» **Task details**
The data must be returned exactly. No line may be left out.

[Stored data entries]
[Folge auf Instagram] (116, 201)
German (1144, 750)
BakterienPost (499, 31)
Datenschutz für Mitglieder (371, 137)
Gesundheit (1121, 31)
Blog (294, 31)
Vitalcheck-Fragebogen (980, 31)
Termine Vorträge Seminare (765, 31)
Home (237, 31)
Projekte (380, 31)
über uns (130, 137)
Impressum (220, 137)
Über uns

» **Task answer**
[Folge auf Instagram] (116, 201)
German (1144, 750)
BakterienPost (499, 31)
Datenschutz für Mitglieder (371, 137)
Gesundheit (1121, 31)
Blog (294, 31)
Vitalcheck-Fragebogen (980, 31)
Termine Vorträge Seminare (765, 31)
Home (237, 31)
Projekte (380, 31)
über uns (130, 137)
Impressum (220, 137)
Über uns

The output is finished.